One of our worship leaders at the Leawood Campus, Amy Wilson, is a highly educated, licensed music therapist. In a lecture she presented in 2011 on Music and Memory, she helps us understand how the glory of God’s creativity, the way the mind stores information, and the human experience interact.

”Long term memory is the relatively permanent and limitless storehouse of the memory system. However, we need cues to recall this information. When we encode memories, neurons form connections called neural networks. When we access one aspect of a network, this leads to other bits of information stored in the same network. Stronger emotions related to these networks create stronger memories.”

So here’s the incredible byproduct of singing in church. Because of the strong emotions intrinsically embedded in a song and the experience surrounding it, you are encoding memories and creating a memory storehouse when you physically participate in it, leading you to inevitably remember what you sing and build meaning around it. It’s how we learned the alphabet and, more than likely, why you have a library of Scripture in your head without really knowing it. Ultimately, that means that when we sing in church, we create a storehouse of the songs we sing. And the words of those songs – the lyrics – serve a valuable role in forming the way we understand and interact with our faith. 

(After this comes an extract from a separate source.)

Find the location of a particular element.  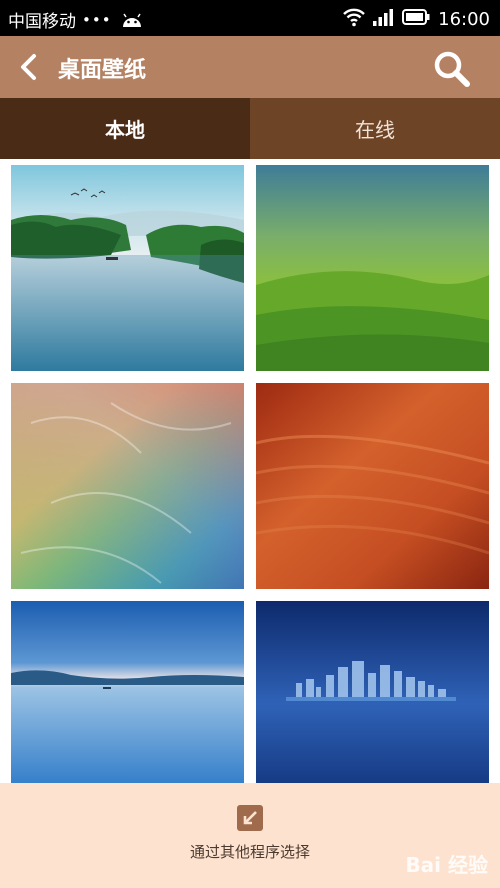

signal-icon is located at coordinates (383, 20).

This collection of memories we store shapes our imaginations and reorients us to the story of who GOD is, what GOD says about us and the world, and who GOD says we are. And in response to the incredible story that God is writing in our lives, our singing gives us language to reflect our emotional response to Him – songs of thanksgiving, praise, adoration, devotion, longing, commitment, and love. It is by no means a passive activity. It’s participative. It requires something of you, and it involves our body, mind, and heart. 

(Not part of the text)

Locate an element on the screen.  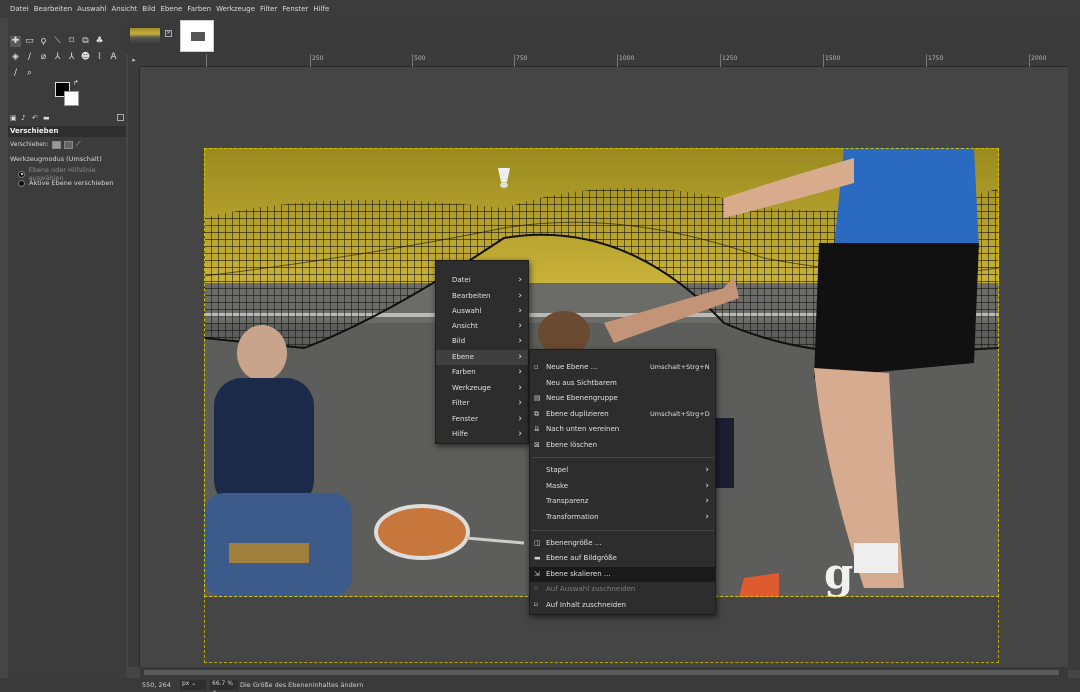
menu-datei: Datei is located at coordinates (20, 9).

Not to be overlooked, there is an incredibly unique characteristic found in singing which is something we desperately need today as the people of God – unity. When we sing together, we sing in agreement. We say the same thing, we pray the same thing. The songs we sing literally put words into one another’s mouths. We sing these words – words of shared expression, belief, devotion, commitment and prayer – for one another, over one another, and with one another as a means of shaping one another. It is a sung covenant to be the people of God together. And we are forming one another into a new creation, a new community. Keith and Kristyn Getty put it this way in their book, Sing!

“As we sing to God and about God together with the people of God, we reflect the truth that we were designed for community, both with God and with each other…and singing together engenders and expresses that we are family. When we sing, we show the community that reflects our Creator, our triune God. When His Church sings together, voice upon voice like arms linked across a room, and indeed across all the gathering places of His followers around the globe, across history, we are doing what we were designed to enjoy-using our God-given voices to sing praises together to the One who gave us those voices. It expresses what unites us, and it reminds us of our interdependence.”

Perhaps you didn’t realize all that was happening and being communicated as you sing! 

So when you come to church again this Sunday, be reminded that your participation in singing is not only a biblical directive but is a meaningful part of your spiritual formation and the formation of those around you. Listen to what you are singing about God, to God, and to one another, because it is quietly forming you (or not so quietly, depending on how loud you sing) into fully grown followers in the fullness of Christ. 


Songs of Faith,” CBS This Morning, Columbia Broadcasting System. CBS, New York. 17 Apr. 2015. Television.

Wilson, A. (2011, October 5). The Songs of Our Lives: Music and Memory [Conference Presentation]. Cross Train Your Brain Symposium, Leawood, KS.

Keith Getty and Kristyn Getty, Sing!: How Worship Transforms Your Life, Family, and Church, (Nashville: B&H Publishing, 2017), 8.